§ Recorded data:
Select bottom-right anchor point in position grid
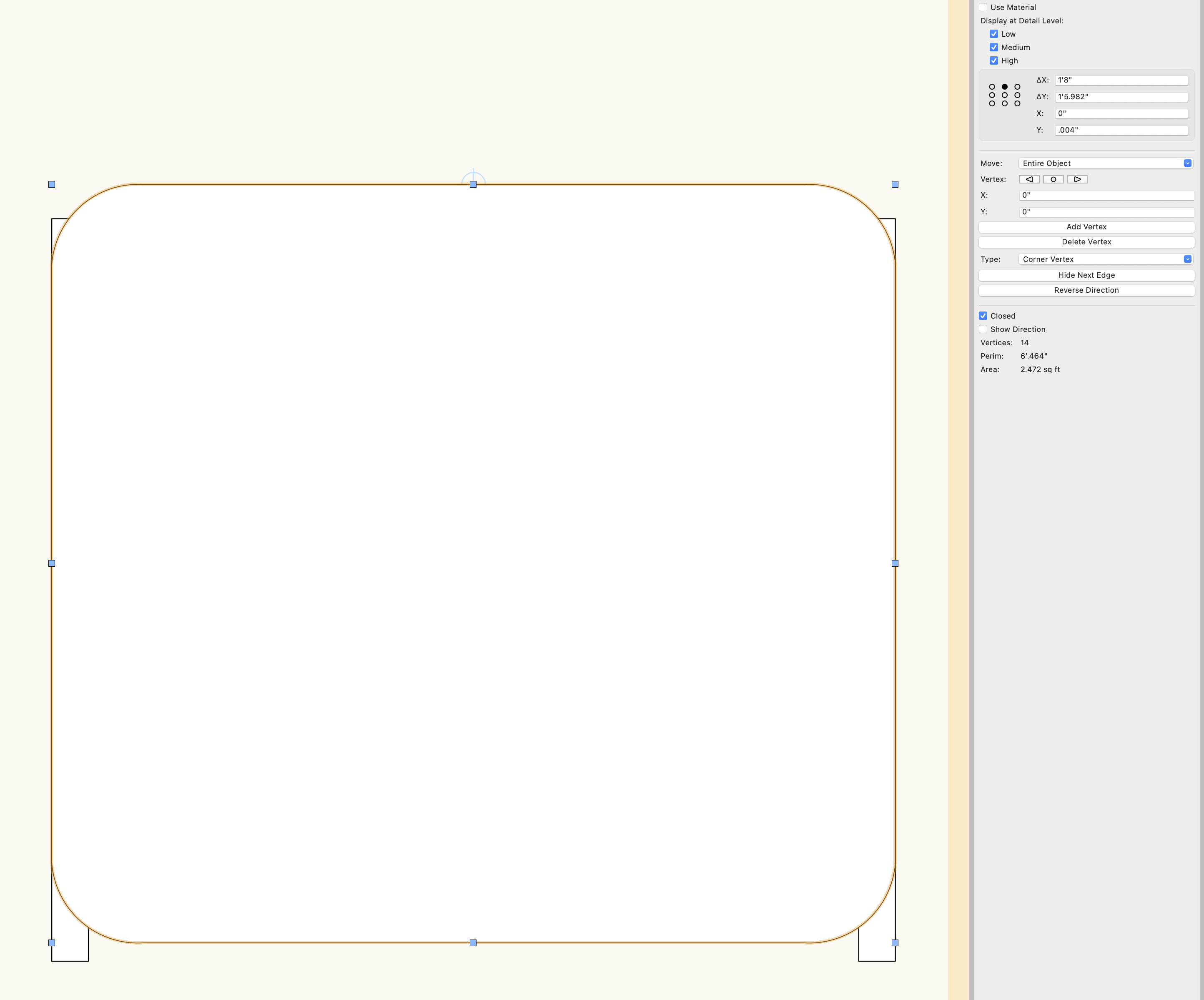The height and width of the screenshot is (1000, 1204). 1017,104
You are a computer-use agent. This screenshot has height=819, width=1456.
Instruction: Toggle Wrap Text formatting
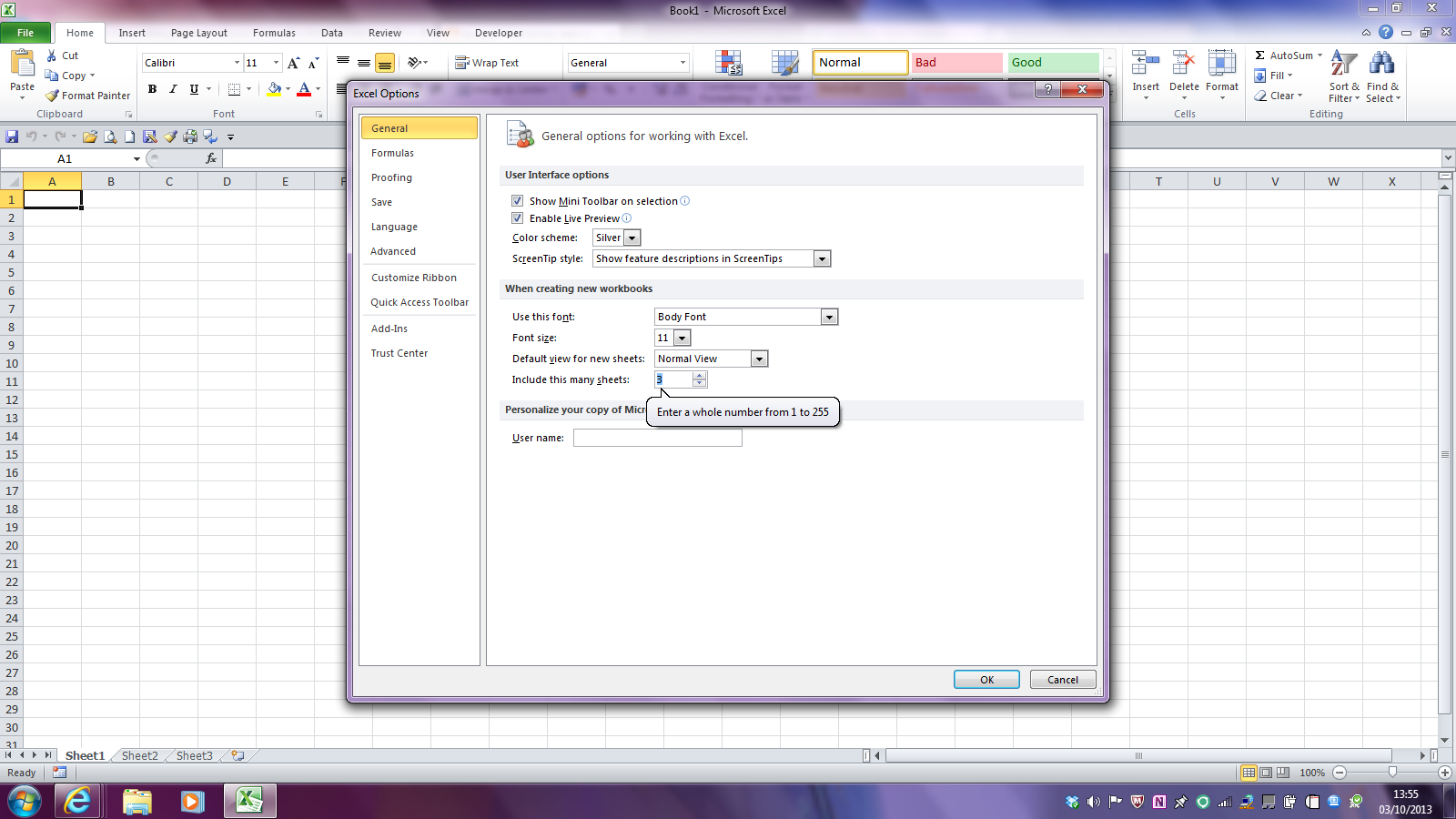click(489, 62)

§ What you need to do: Nothing but the lines from the line holding "You are a computer-use" through the last line of the entries above is to be reproduced, exactly and without pictures.

§ Exercise solution:
You are a computer-use agent. This screenshot has height=819, width=1456.
Instruction: Toggle Wrap Text formatting
click(489, 62)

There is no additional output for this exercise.